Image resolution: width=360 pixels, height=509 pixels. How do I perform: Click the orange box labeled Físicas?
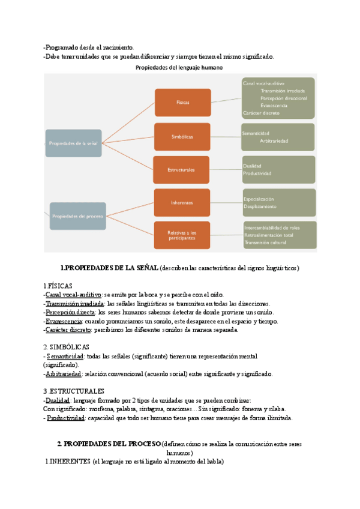click(x=182, y=102)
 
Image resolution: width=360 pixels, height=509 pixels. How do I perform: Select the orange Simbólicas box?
click(x=182, y=137)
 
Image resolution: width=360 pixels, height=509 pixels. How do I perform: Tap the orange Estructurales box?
click(x=182, y=170)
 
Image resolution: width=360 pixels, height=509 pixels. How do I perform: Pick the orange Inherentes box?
click(x=182, y=203)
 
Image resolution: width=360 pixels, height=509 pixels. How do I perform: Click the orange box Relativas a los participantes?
click(x=182, y=235)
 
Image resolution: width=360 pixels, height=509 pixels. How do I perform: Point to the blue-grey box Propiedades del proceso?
click(x=77, y=215)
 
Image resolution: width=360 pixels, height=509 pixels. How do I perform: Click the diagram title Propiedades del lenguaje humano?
click(x=179, y=68)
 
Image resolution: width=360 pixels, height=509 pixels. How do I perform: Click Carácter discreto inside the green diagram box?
click(x=261, y=113)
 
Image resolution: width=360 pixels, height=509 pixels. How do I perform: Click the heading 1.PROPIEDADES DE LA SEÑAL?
click(x=109, y=267)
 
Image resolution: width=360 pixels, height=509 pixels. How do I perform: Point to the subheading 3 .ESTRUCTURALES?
click(x=74, y=391)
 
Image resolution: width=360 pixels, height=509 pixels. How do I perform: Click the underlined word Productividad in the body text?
click(x=66, y=418)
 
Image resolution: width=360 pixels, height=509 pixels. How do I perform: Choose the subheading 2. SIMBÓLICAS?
click(x=67, y=347)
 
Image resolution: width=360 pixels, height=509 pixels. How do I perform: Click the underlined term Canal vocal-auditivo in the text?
click(x=73, y=295)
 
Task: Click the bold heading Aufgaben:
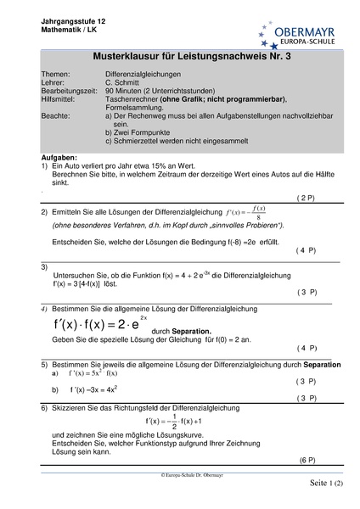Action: (59, 158)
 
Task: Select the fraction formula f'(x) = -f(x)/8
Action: (247, 212)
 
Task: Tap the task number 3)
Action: (45, 267)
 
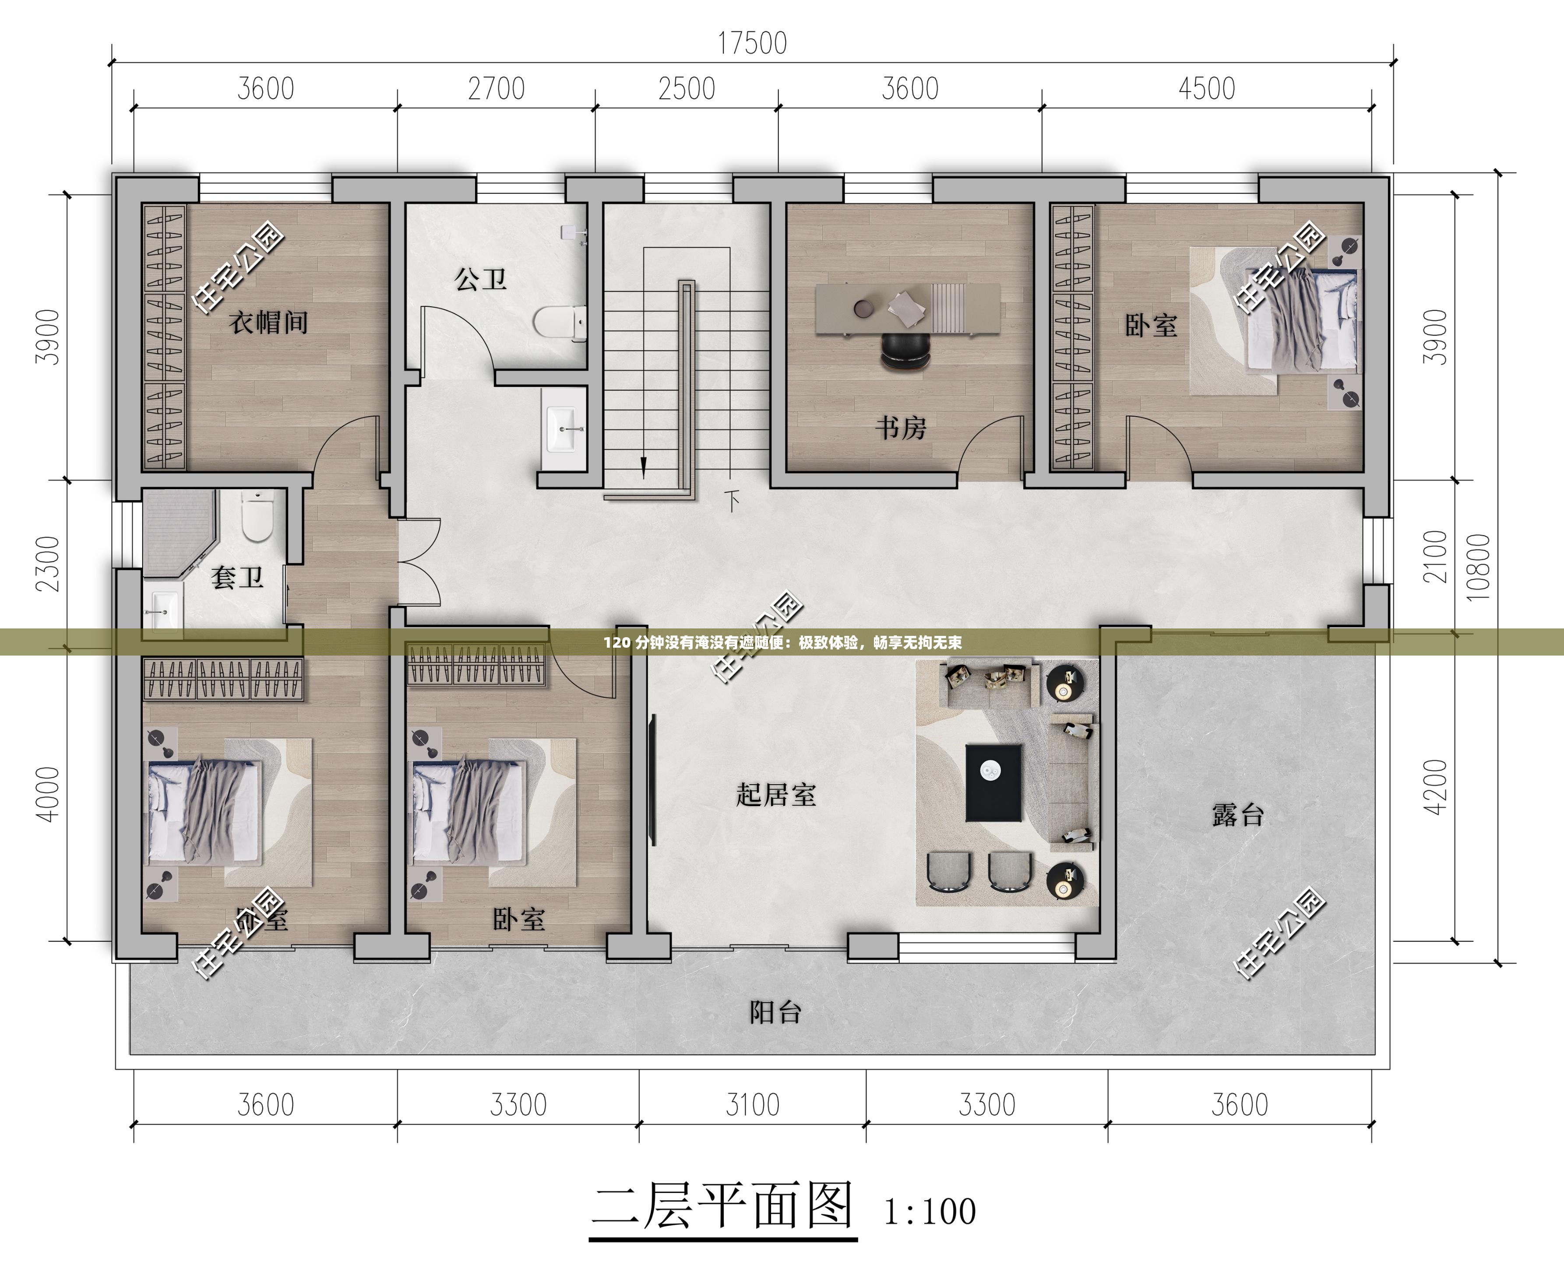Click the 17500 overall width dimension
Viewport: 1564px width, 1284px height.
(752, 44)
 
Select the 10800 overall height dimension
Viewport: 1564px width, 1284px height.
(1477, 567)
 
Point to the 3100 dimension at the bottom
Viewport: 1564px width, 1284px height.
(752, 1105)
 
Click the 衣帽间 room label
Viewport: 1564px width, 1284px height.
(268, 323)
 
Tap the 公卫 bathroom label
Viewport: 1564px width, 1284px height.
(480, 280)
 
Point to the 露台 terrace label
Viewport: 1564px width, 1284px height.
(1238, 815)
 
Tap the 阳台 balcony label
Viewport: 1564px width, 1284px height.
(775, 1012)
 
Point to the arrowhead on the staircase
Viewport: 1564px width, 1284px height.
(643, 467)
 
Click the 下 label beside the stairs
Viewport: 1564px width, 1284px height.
(733, 501)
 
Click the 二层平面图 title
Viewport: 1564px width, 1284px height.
(723, 1207)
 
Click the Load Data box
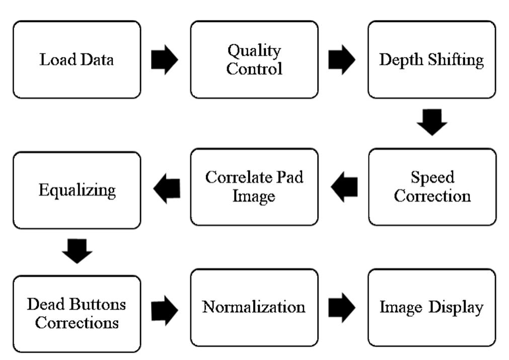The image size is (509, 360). pos(77,59)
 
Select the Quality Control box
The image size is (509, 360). pos(254,59)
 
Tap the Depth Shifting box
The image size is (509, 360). pos(431,59)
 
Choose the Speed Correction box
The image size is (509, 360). pos(432,187)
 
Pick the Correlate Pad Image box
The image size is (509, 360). pos(254,187)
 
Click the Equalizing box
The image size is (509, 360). pos(77,190)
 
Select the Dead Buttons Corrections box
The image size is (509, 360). pos(77,313)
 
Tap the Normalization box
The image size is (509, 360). pos(254,307)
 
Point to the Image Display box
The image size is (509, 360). pos(431,307)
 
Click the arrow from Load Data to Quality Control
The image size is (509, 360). pos(165,59)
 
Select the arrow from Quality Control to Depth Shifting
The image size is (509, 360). pos(342,59)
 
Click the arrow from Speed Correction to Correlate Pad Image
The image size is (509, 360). pos(344,187)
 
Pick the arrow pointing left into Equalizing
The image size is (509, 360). pos(167,189)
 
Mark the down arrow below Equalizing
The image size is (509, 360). pos(77,251)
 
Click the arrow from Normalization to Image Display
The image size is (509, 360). pos(342,307)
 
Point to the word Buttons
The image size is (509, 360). pos(99,304)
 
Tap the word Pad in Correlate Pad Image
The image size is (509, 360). pos(291,178)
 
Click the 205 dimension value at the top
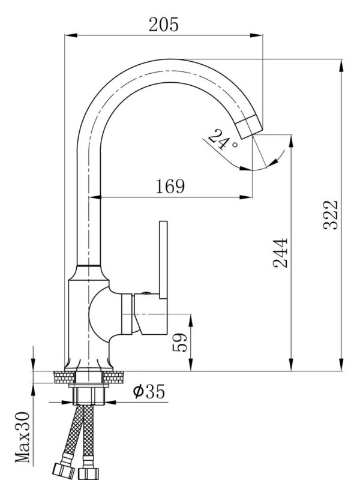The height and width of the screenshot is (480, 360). coord(163,23)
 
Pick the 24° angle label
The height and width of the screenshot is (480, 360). coord(223,140)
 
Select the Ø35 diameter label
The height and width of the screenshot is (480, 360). coord(148,392)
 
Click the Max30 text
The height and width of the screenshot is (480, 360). coord(23,437)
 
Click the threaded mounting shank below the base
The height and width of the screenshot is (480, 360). coord(89,395)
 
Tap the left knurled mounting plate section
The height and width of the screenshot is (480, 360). coord(64,377)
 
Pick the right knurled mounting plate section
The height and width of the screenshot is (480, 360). coord(114,377)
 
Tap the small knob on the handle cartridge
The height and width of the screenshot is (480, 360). coord(145,293)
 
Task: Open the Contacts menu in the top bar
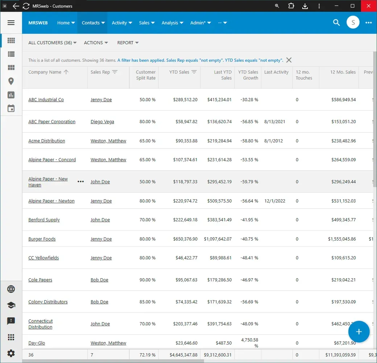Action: tap(93, 23)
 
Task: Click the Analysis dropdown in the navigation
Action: tap(172, 23)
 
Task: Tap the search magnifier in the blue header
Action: tap(336, 22)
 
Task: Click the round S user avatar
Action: tap(353, 22)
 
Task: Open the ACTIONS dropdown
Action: tap(96, 43)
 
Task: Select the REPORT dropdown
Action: tap(128, 43)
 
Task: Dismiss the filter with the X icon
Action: tap(289, 60)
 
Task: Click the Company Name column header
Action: tap(45, 72)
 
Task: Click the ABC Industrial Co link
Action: tap(46, 100)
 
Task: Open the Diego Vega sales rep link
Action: tap(103, 122)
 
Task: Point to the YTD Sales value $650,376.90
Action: tap(185, 239)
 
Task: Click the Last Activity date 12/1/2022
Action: tap(274, 201)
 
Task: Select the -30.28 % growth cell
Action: tap(249, 100)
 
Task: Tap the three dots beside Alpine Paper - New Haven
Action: tap(81, 182)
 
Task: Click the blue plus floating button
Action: tap(359, 331)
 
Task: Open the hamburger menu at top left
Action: tap(11, 22)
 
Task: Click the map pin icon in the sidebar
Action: tap(11, 81)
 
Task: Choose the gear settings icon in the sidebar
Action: tap(11, 353)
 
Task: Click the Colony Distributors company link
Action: tap(48, 302)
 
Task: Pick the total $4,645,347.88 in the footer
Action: tap(183, 355)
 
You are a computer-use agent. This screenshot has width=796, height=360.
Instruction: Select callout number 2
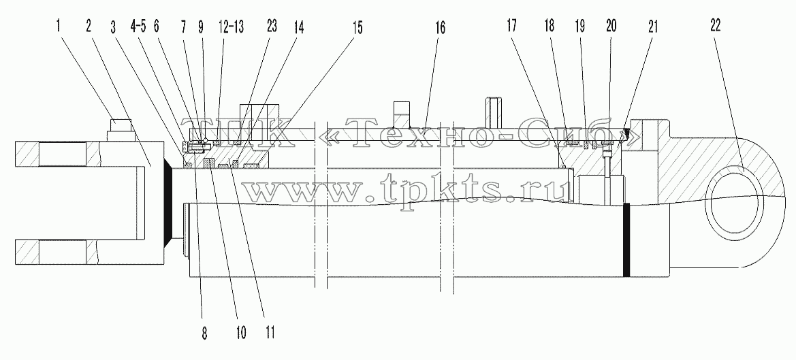click(89, 27)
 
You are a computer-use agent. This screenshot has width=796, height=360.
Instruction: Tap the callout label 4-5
click(138, 27)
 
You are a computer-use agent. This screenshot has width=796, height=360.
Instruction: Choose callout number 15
click(357, 27)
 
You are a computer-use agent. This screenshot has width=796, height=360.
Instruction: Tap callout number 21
click(652, 27)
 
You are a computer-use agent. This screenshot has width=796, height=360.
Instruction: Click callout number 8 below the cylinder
click(204, 333)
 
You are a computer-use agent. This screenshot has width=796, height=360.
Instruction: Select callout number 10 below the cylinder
click(240, 333)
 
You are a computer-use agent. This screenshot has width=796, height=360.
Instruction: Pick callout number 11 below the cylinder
click(270, 333)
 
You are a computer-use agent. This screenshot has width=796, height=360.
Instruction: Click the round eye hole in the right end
click(737, 202)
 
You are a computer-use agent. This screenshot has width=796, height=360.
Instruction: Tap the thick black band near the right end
click(626, 240)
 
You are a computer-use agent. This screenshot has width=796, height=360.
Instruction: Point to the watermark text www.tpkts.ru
click(405, 189)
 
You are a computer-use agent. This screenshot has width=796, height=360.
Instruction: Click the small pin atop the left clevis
click(120, 130)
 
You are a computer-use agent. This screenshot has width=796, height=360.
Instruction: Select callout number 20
click(609, 27)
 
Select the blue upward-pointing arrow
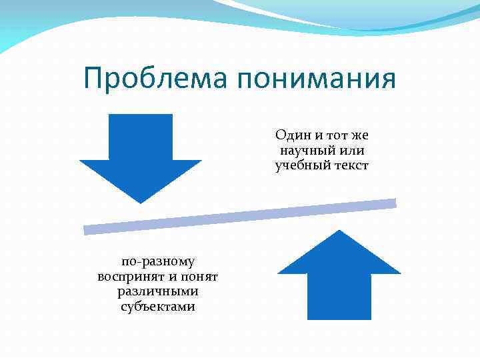pyautogui.click(x=339, y=273)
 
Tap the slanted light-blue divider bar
pyautogui.click(x=240, y=217)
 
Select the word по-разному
pyautogui.click(x=158, y=261)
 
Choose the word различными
pyautogui.click(x=158, y=291)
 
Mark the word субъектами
pyautogui.click(x=158, y=307)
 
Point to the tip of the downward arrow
pyautogui.click(x=141, y=202)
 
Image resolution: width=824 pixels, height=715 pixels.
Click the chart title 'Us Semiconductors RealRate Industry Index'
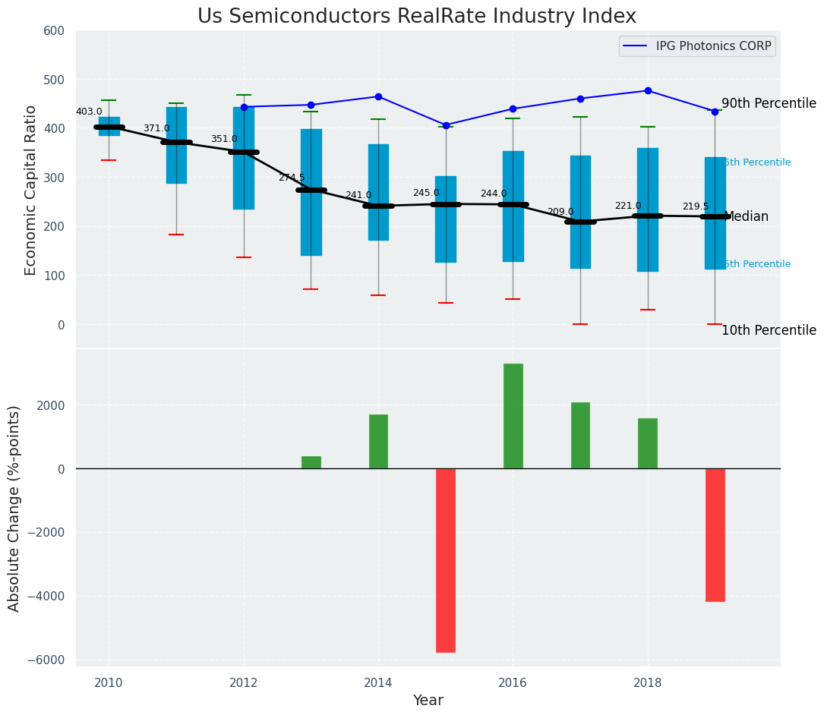click(x=416, y=17)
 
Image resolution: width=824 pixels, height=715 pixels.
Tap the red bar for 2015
click(x=446, y=560)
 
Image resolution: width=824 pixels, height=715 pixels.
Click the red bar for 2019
click(x=715, y=534)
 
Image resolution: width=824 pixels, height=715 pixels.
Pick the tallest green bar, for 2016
click(x=513, y=416)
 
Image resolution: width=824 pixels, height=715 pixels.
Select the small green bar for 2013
click(x=311, y=462)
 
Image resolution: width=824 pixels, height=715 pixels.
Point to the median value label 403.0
click(x=89, y=112)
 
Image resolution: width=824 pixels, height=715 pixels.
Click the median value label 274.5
click(x=291, y=178)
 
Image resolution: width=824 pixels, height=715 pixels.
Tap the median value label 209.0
click(x=560, y=212)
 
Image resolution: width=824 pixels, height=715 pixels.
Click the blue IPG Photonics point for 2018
click(x=648, y=90)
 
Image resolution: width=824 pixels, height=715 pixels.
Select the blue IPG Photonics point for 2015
click(x=446, y=125)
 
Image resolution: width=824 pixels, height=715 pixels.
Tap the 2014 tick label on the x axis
click(x=378, y=682)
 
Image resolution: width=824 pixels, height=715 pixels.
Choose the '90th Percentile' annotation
click(x=768, y=103)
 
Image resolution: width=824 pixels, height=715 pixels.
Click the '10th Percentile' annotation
click(x=768, y=330)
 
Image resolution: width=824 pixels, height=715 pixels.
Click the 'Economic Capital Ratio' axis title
click(x=31, y=190)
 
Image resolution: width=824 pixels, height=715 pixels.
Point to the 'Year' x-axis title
click(x=428, y=701)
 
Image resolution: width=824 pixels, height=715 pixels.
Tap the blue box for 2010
click(x=109, y=125)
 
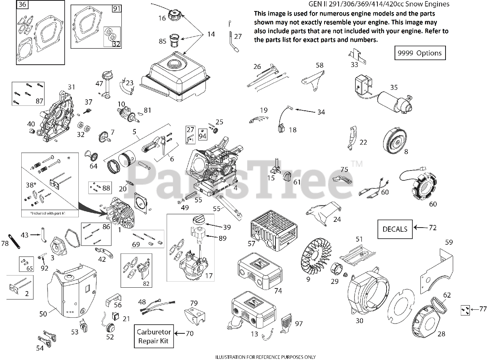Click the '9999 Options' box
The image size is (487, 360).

*PROBLEM REQUIREMENTS*: Put the listing above into a Markdown table with the columns Row and Listing line, one numbered row per line and no blank lines. Begin at the first line of the listing, stop after the line that contains "click(x=182, y=203)", and leave out the pictures.

*ANSWER TO THIS EXERCISE*:
| Row | Listing line |
|---|---|
| 1 | Image resolution: width=360 pixels, height=509 pixels. How do I perform: Click the orange box labeled Físicas? |
| 2 | click(x=182, y=102) |
| 3 | Image resolution: width=360 pixels, height=509 pixels. How do I perform: Select the orange Simbólicas box? |
| 4 | click(x=182, y=137) |
| 5 | Image resolution: width=360 pixels, height=509 pixels. How do I perform: Tap the orange Estructurales box? |
| 6 | click(x=182, y=170) |
| 7 | Image resolution: width=360 pixels, height=509 pixels. How do I perform: Pick the orange Inherentes box? |
| 8 | click(x=182, y=203) |